Requests =
1. In the forum thread below, what price did NAPA quote for the cork gasket and filter?
2. Retype the part of the forum thread below starting at "Hey Tim. Just" and ending at "what one is it?", keeping every word and mark the same.

Given text =
§ §

Hey Tim. Just got my ECU and installed it. Engine light is gone! I'm going to get it smogged tomorrow! You were right on the money! The ECU was bad! I'm so happy! :dance::dance1::dance:
My van was just sitting with me not being able to get it smogged! Thanks again! Yeeee!

timsrv
07-09-2013, 01:35 AM
:dance2:

holywolf
07-23-2013, 06:09 PM
So pertaining to the tranny filter/screen what one is it?

I went to toyota today to get the pan gasket and they said it does not take a filter it is just a screen.

When I went to napa they said they had a rubber gasket for 5 bucks or a cork gasket and filter for 22 bucks.

I remember reading on the different gaskets and Tim did not have an opinion on one being better than the other.

Toyota said their gasket is cork.

So if it is not an actual filter but a screen then why not clean the screen instead of replacing?

Thanks

timsrv
07-24-2013, 12:21 AM
Yes it is a screen, and it could be cleaned. It's a very fine mesh and there are places inside that are not easily accessible. Still, I'm sure if you rinsed it in clean solvent enough times & blew out with air it would be about as good as a new one. One reason not to clean is because www.rockauto.com puts these kits on special every few months. As cheap as they are (about $3 each) it just doesn't make sense to waste time cleaning. Heck, the solvent alone would almost cost that much. Tim

robgagnon
11-21-2013, 09:44 AM
Gee, I wish I had read this thread before doing that! So what are the big bad differences between the two fluids and how should I fix my mistake?

§ §

Dataset extract =

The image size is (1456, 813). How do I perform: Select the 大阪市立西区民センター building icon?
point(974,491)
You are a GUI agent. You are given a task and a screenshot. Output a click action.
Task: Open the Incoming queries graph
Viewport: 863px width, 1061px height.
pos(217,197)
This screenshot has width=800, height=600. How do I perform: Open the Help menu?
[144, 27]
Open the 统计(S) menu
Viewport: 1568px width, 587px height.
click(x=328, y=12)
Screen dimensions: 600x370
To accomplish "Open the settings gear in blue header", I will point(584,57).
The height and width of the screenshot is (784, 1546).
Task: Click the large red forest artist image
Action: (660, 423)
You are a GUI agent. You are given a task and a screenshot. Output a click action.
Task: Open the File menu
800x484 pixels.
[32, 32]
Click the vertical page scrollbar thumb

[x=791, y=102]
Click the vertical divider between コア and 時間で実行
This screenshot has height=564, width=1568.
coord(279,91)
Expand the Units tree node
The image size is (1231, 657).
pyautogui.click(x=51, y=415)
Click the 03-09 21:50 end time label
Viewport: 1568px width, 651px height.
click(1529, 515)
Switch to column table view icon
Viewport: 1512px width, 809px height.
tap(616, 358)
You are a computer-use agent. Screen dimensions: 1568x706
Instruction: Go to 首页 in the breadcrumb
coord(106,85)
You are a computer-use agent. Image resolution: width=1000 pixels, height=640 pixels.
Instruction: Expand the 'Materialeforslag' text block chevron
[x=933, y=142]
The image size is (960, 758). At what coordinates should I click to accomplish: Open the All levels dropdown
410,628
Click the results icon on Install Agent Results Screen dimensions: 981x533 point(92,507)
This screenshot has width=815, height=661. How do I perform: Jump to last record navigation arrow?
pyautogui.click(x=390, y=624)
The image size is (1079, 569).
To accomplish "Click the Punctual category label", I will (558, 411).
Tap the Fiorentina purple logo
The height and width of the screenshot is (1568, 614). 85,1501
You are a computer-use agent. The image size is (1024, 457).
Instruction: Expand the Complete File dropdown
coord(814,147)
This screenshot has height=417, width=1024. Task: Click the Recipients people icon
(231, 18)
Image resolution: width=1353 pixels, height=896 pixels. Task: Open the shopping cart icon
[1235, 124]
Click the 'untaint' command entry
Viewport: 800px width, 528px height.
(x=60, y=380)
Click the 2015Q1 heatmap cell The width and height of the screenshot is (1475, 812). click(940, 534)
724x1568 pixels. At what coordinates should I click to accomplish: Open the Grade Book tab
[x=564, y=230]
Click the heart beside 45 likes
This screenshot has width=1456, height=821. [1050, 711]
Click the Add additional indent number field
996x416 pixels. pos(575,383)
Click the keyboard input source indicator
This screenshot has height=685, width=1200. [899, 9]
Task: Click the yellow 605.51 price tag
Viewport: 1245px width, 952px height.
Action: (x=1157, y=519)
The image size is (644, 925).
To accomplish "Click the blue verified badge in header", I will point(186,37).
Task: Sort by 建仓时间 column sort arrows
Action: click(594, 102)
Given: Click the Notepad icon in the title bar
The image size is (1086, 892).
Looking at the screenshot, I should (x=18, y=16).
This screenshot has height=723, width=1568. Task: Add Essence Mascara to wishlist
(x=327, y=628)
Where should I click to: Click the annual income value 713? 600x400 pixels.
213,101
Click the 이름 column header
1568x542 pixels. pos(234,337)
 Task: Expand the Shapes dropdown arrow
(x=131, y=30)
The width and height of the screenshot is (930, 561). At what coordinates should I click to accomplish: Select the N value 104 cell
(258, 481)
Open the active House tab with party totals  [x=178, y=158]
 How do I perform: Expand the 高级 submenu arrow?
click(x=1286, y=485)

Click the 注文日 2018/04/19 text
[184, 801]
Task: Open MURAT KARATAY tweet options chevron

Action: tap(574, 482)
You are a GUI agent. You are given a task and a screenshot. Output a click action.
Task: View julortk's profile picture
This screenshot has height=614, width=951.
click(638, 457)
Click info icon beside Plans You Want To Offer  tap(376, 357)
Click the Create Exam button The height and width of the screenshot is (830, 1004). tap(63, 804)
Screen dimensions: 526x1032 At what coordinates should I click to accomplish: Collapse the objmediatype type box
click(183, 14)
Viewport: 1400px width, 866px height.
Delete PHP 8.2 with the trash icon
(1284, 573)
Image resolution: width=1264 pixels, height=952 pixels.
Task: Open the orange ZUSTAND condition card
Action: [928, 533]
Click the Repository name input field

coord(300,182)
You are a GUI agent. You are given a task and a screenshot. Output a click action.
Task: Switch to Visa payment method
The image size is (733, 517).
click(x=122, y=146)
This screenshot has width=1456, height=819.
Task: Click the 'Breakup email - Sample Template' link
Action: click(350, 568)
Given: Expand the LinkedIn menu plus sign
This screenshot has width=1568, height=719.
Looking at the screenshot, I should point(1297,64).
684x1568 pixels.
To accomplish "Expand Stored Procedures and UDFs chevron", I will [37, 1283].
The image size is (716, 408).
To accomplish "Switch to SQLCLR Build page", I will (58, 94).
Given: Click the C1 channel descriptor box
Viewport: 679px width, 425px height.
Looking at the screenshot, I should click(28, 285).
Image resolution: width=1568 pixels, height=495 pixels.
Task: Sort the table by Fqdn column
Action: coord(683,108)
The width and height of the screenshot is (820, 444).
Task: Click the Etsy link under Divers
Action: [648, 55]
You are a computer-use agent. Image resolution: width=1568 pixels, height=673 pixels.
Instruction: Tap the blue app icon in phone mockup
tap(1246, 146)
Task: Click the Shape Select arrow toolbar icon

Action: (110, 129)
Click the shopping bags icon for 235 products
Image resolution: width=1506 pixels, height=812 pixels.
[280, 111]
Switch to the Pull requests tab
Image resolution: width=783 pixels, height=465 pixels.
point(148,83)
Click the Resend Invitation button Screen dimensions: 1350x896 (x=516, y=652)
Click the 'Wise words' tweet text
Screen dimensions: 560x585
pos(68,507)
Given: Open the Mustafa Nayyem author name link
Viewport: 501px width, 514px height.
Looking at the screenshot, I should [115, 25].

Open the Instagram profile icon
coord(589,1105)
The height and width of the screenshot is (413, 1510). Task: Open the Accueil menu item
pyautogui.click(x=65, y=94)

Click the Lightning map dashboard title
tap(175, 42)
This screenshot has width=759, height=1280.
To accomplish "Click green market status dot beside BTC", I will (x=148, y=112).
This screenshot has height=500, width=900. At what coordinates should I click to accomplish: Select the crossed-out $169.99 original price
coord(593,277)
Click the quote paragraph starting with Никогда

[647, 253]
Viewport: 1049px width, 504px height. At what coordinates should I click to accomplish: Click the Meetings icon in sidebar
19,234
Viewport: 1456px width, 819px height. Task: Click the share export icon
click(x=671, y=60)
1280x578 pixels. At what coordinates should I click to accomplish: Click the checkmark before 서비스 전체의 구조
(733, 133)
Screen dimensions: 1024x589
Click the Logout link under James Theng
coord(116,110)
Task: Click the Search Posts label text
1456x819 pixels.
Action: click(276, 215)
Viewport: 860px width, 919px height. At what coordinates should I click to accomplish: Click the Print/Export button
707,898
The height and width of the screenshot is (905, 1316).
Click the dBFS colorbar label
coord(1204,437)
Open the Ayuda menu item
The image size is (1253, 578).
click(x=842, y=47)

§ §

Answers to the problems =
1. 22 bucks.

2.
Hey Tim. Just got my ECU and installed it. Engine light is gone! I'm going to get it smogged tomorrow! You were right on the money! The ECU was bad! I'm so happy! :dance::dance1::dance:
My van was just sitting with me not being able to get it smogged! Thanks again! Yeeee!

timsrv
07-09-2013, 01:35 AM
:dance2:

holywolf
07-23-2013, 06:09 PM
So pertaining to the tranny filter/screen what one is it?